Die Grünen im Kreis Höxter kritisieren die Kürzung des Bundesanteils an den Unterkunftskosten durch Union und FDP im Bundestag. „Dieser Beschluss treibt unsere Kommunen weiter ins finanzielle Abseits“, kommentiert Herbert Falke, Kreisverbandssprecher der Grünen.
„Mitten in der Krise lassen Union und FDP die Kommunen auf den gestiegenen Kosten der Arbeitslosigkeit sitzen“, so Falke. Wenn man die tatsächliche Entwicklung der Unterkunftskosten zugrunde lege, müsste der Bundesanteil heute 35,9 Prozent statt der jetzt beschlossenen 23 Prozent betragen. Ein entsprechender Änderungsantrag der grünen Bundestagsfraktion, im Bundeshaushalt den Bundesanteil um 1,77 Mrd. Euro aufzustocken, wurde von CDU und FDP aber auch der SPD in namentlicher Abstimmung abgelehnt.

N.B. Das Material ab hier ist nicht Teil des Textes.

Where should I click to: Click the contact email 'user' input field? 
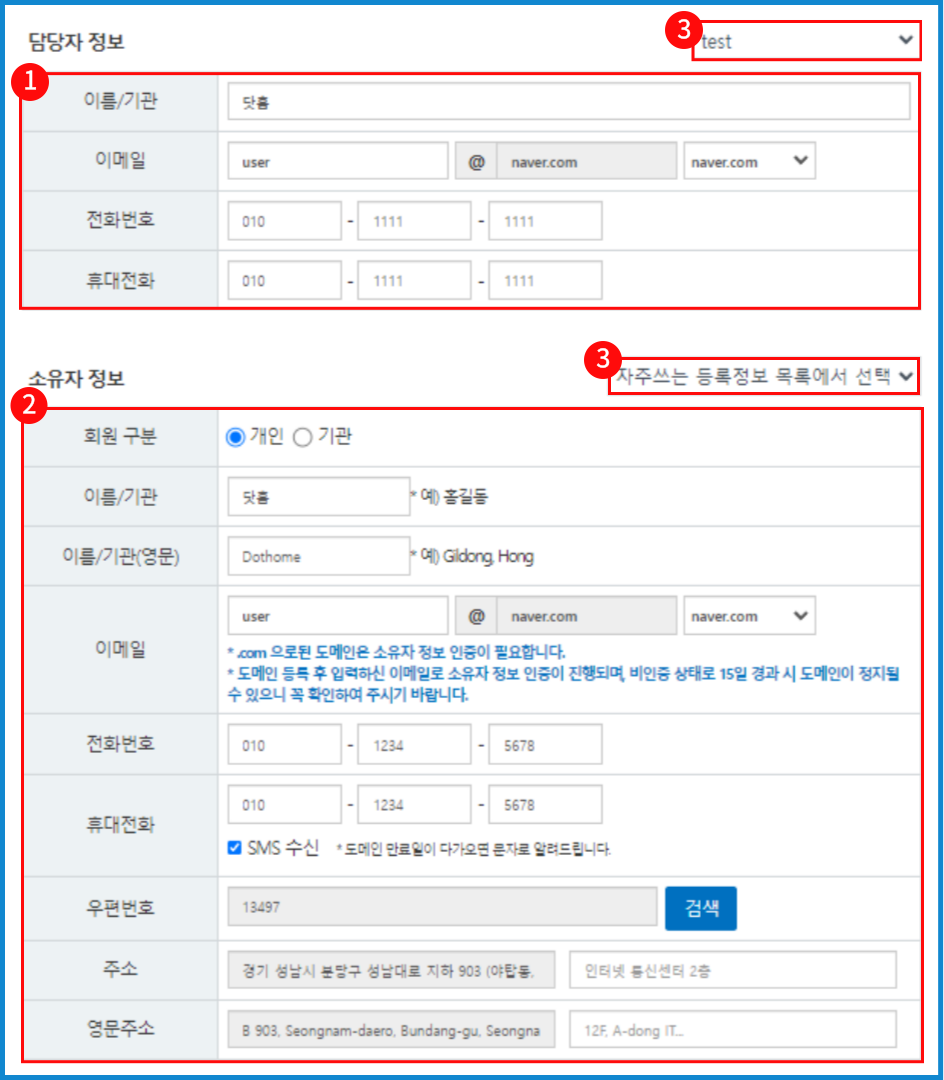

Für Herbert Falke steht fest: Die Erhöhung des Bundesanteils und dessen Ausrichtung an der tatsächlichen Kostenentwicklung könne nur eine erste Notmaßnahme zur Rettung der Gemeindefinanzen sein. „Wir brauchen eine umfassende Reform, die die Finanzen der Städte und Gemeinden wieder auf eine solide Basis stellt“, fordert Falke.
Die Verschiebung der drängenden Finanzprobleme der Gemeinden in eine Kommission, in der Union und FDP die Abschaffung der Gewerbesteuer diskutieren, könne nicht die Lösung sein. „Wir brauchen keine Abschaffungsdiskussion, sondern eine Verstetigung der Einnahmen aus der Gewerbe- und der Grundsteuer und einen Verzicht auf weitere Steuersenkungen zu Lasten der Kommunen.“
Er appelliert namentlich an den heimischen Bundestagsabgeordneten Jürgen Herrmann, der ebenfalls gegen den Antrag der Grünen gestimmt hat, sich im Bundestag für die finanziellen Belange der Kommunen einzusetzen.